Il costo economico richiesto da un tale programma sarà ingente, stimabile  in non meno di un decimo del PIL dell’UE ogni anno (nel 2014 il PIL è stato pari a 18.495.349 milioni di dollari, pari a 23,9% del PIL mondiale), e potrà essere sopportato solo se concepito come un investimento a lungo termine in grado di salvare le economie europee.  Se si osserva la crescita del PIL in alcune aree dell’Africa subsahariana si possono già individuare modelli di sviluppo avanzati in Angola, Kenya, Ghana, Etiopia e Sudafrica, gli unici ad avere tassi di crescita non più raggiungibili dai nostri paesi occidentali .
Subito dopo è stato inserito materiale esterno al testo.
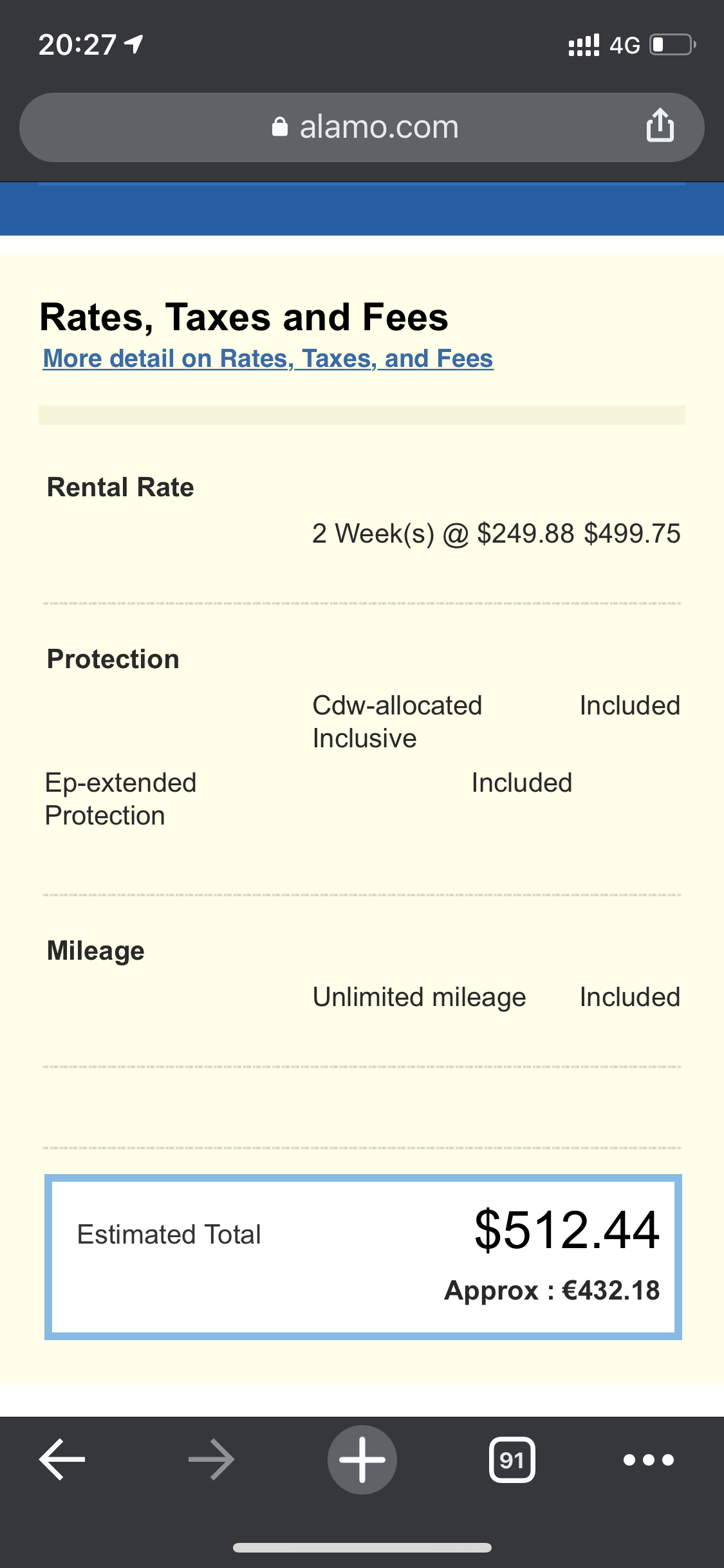The image size is (724, 1568).
Task: Open More detail on Rates, Taxes, and Fees
Action: 268,359
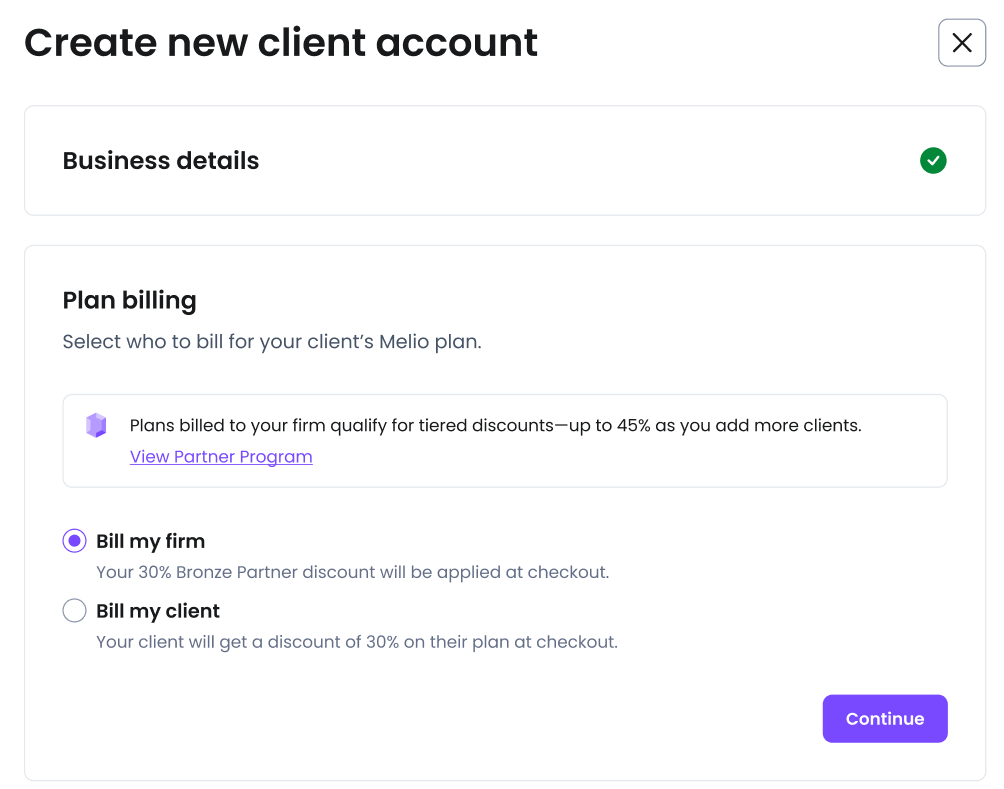Click the word "Create" in the dialog title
E il terrorismo islamico? Sul piano storico e politico va considerato come un’arma usata da gruppi estremistici in conflitto all’interno dei paesi arabi e verso il mondo occidentale che ha creato e sostenuto questi paesi per realizzare il progetto originario musulmano di costituzione di uno Stato arabo unitario (Califfato). Al di là della connotazione religiosa, una religione che nacque per unificare le tribù della penisola araba (religione significa “legarsi nei confronti degli dei”), anche nel caso del terrorismo islamico si tratta della ricerca di uno spazio vitale e come tale il terrorismo islamico va considerato oggi come un effetto collaterale del fenomeno più generale della migrazione, nei confronti del quale non devono sussistere dubbi o esitazioni nell’eliminarlo, ma  con la consapevolezza che lo si contrasta per il modo con cui opera e non per il fine che si prefigge.

Viviamo con angoscia il presente perché ci sentiamo minacciati dalla frustrazione delle nostre aspettative e poiché non ne riconosciamo le cause cerchiamo sicurezza trovando un nemico fuori da noi. Dobbiamo invece rappacificarci con la nostra storia trovando un senso che superi l’individualità, dobbiamo diventare consapevoli di attraversare un’era di cambiamenti per l’intera umanità. Così scriveva Dino Buzzati nella sua fuga del tempo, presagendo un diverso futuro: “A un certo punto, quasi istintivamente, ci si volta indietro e si vede che un cancello è stato sprangato alle spalle nostre, chiudendo la via del ritorno”.